- Exercise -
Please print each record that follows precisely as it appears.

Data section Block Start

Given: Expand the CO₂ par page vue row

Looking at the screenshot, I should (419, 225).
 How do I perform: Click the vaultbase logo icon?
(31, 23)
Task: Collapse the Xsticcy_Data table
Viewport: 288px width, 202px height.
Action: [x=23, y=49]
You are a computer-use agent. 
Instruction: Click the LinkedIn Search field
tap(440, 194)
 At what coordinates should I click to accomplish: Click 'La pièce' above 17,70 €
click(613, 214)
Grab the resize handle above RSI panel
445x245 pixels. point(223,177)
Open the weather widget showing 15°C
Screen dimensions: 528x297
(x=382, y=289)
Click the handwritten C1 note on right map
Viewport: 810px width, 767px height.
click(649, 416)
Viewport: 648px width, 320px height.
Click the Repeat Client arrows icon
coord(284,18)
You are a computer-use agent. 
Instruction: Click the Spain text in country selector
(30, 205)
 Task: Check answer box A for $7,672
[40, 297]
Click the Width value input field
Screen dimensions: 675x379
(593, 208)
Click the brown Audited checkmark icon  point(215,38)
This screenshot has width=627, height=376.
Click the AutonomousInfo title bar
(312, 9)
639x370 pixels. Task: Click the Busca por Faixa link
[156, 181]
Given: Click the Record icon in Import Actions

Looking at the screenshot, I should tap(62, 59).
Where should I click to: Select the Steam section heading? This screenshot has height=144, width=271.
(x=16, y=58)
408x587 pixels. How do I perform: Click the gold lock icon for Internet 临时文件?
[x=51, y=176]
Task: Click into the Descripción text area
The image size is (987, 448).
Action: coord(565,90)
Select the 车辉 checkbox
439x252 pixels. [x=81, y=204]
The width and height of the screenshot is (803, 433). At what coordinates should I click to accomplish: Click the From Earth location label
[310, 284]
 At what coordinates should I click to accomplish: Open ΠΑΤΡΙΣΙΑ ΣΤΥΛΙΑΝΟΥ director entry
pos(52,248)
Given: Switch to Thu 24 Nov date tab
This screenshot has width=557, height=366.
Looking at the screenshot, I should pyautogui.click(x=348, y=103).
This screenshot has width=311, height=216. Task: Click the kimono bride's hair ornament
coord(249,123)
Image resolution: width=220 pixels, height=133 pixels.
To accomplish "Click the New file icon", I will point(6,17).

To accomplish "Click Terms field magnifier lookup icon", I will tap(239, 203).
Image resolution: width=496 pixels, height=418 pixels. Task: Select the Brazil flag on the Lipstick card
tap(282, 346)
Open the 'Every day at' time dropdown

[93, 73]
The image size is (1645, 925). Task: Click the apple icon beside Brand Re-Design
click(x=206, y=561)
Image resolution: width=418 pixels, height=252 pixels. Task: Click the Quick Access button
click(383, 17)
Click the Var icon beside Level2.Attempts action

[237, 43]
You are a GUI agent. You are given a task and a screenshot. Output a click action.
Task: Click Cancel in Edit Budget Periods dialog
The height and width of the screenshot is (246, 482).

Data section Block End

- Solution to the exercise -
Given: Expand the CO₂ par page vue row

Looking at the screenshot, I should (419, 225).
 How do I perform: Click the vaultbase logo icon?
(31, 23)
Task: Collapse the Xsticcy_Data table
Viewport: 288px width, 202px height.
Action: [x=23, y=49]
You are a computer-use agent. 
Instruction: Click the LinkedIn Search field
tap(440, 194)
 At what coordinates should I click to accomplish: Click 'La pièce' above 17,70 €
click(613, 214)
Grab the resize handle above RSI panel
445x245 pixels. point(223,177)
Open the weather widget showing 15°C
Screen dimensions: 528x297
(x=382, y=289)
Click the handwritten C1 note on right map
Viewport: 810px width, 767px height.
click(649, 416)
Viewport: 648px width, 320px height.
Click the Repeat Client arrows icon
coord(284,18)
You are a computer-use agent. 
Instruction: Click the Spain text in country selector
(30, 205)
 Task: Check answer box A for $7,672
[40, 297]
Click the Width value input field
Screen dimensions: 675x379
(593, 208)
Click the brown Audited checkmark icon  point(215,38)
This screenshot has width=627, height=376.
Click the AutonomousInfo title bar
(312, 9)
639x370 pixels. Task: Click the Busca por Faixa link
[156, 181]
Given: Click the Record icon in Import Actions

Looking at the screenshot, I should tap(62, 59).
Where should I click to: Select the Steam section heading? This screenshot has height=144, width=271.
(x=16, y=58)
408x587 pixels. How do I perform: Click the gold lock icon for Internet 临时文件?
[x=51, y=176]
Task: Click into the Descripción text area
The image size is (987, 448).
Action: coord(565,90)
Select the 车辉 checkbox
439x252 pixels. [x=81, y=204]
The width and height of the screenshot is (803, 433). At what coordinates should I click to accomplish: Click the From Earth location label
[310, 284]
 At what coordinates should I click to accomplish: Open ΠΑΤΡΙΣΙΑ ΣΤΥΛΙΑΝΟΥ director entry
pos(52,248)
Given: Switch to Thu 24 Nov date tab
This screenshot has width=557, height=366.
Looking at the screenshot, I should pyautogui.click(x=348, y=103).
This screenshot has width=311, height=216. Task: Click the kimono bride's hair ornament
coord(249,123)
Image resolution: width=220 pixels, height=133 pixels.
To accomplish "Click the New file icon", I will point(6,17).

To accomplish "Click Terms field magnifier lookup icon", I will tap(239, 203).
Image resolution: width=496 pixels, height=418 pixels. Task: Select the Brazil flag on the Lipstick card
tap(282, 346)
Open the 'Every day at' time dropdown

[93, 73]
The image size is (1645, 925). Task: Click the apple icon beside Brand Re-Design
click(x=206, y=561)
Image resolution: width=418 pixels, height=252 pixels. Task: Click the Quick Access button
click(383, 17)
Click the Var icon beside Level2.Attempts action

[237, 43]
You are a GUI agent. You are given a task and a screenshot. Output a click action.
Task: Click Cancel in Edit Budget Periods dialog
The height and width of the screenshot is (246, 482).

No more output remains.